** INSTRUÇÕES DE TRABALHO **
#1 Reescreva o texto sobre a estreia do documentário Mulheres da Pá Virada a partir do ponto em que aparece "Também se materializaram" e pare logo após "estava por vir.", trocando "obstáculos" por "entraves".
#2 Responda com base no texto sobre a estreia do documentário Mulheres da Pá Virada:
(a) Em que data aconteceu a estreia?
(b) Quantas mulheres compunham a orquestra de berimbaus da abertura?
(c) Que falta foi descoberta na última hora?

O lançamento do documentário Mulheres da Pá Virada, pioneiro em tratar de questões de gênero no universo da capoeira através da linguagem audiovisual, é, sem dúvida, um marco histórico da afirmação e da luta das mulheres na pequena e na grande roda.
Em 20 de julho de 2019, a estreia em si, com todos os seus elementos, previstos e imprevistos, colocou em cena o que o filme buscou revelar. Como se a realidade copiasse a arte, os acontecimentos deste dia deixaram explícitas nossas conquistas enquanto capoeiristas e também os nossos desafios: desde a belíssima e emocionante orquestra de berimbaus composta por 19 mulheres, na abertura, até o incidente final com aquele que tenta roubar a cena e sobrepor/infligir a sua verdade.
Mulheres tocando berimbau, ocupando espaços de poder.
Composição de vozes, diálogo de rituais, na quadra e na ladainha.
Respeito.
Mulheres em sua diversidade, surgindo de diferentes lugares da plateia e da vida para convergir e somar naquele belo momento.
Capoeira, capoeiras, no feminino e no plural, regional e angola, tradição e reinvenção. Livres.
Também se materializaram na estreia a ausência, a precariedade, os obstáculos que caracterizam parte da trajetória das mulheres na capoeira. Descobrir a falta de toda infraestrutura técnica para exibição do filme na última hora nos deixou perplexas…como questiona Contramestra Brisa em uma das cenas chaves do filme: Será que isso aconteceria se fossem homens? Achamos que não…
Contudo nada abalou nossa força; somos autoras e protagonistas desta história. As imagens e discursos do documentário foram recebidos por uma plateia lotada, cheia de vontade e curiosidade de descobrir o que estava por vir.

** MATERIAL APRESENTADO **

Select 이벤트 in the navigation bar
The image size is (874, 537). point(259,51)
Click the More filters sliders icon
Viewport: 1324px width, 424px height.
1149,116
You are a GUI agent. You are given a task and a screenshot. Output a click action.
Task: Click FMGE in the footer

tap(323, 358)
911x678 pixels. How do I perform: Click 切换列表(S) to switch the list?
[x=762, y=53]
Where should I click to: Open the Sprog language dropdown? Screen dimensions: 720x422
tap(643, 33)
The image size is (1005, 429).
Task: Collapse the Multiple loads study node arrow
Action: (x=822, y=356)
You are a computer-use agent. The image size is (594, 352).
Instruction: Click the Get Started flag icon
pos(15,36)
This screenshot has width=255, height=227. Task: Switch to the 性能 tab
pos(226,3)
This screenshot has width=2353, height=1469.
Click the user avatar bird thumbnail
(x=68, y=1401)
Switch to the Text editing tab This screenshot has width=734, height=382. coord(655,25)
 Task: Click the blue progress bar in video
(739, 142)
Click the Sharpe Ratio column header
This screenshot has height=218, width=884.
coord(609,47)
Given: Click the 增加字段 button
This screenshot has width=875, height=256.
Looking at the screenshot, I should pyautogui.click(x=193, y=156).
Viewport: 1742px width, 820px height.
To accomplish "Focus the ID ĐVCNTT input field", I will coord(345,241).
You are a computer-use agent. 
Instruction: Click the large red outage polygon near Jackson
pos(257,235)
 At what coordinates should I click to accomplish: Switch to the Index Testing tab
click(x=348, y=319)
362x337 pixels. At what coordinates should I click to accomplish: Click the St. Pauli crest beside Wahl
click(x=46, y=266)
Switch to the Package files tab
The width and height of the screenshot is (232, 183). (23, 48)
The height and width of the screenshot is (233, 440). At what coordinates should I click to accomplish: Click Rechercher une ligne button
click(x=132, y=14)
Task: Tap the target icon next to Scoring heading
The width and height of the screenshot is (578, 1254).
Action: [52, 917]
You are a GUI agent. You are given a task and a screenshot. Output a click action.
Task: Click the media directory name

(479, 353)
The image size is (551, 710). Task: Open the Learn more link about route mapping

** RESPOSTAS EM ORDEM **
#1
Também se materializaram na estreia a ausência, a precariedade, os entraves que caracterizam parte da trajetória das mulheres na capoeira. Descobrir a falta de toda infraestrutura técnica para exibição do filme na última hora nos deixou perplexas…como questiona Contramestra Brisa em uma das cenas chaves do filme: Será que isso aconteceria se fossem homens? Achamos que não…
Contudo nada abalou nossa força; somos autoras e protagonistas desta história. As imagens e discursos do documentário foram recebidos por uma plateia lotada, cheia de vontade e curiosidade de descobrir o que estava por vir.

#2
(a) Em 20 de julho de 2019.
(b) 19 mulheres.
(c) A falta de toda infraestrutura técnica para exibição do filme.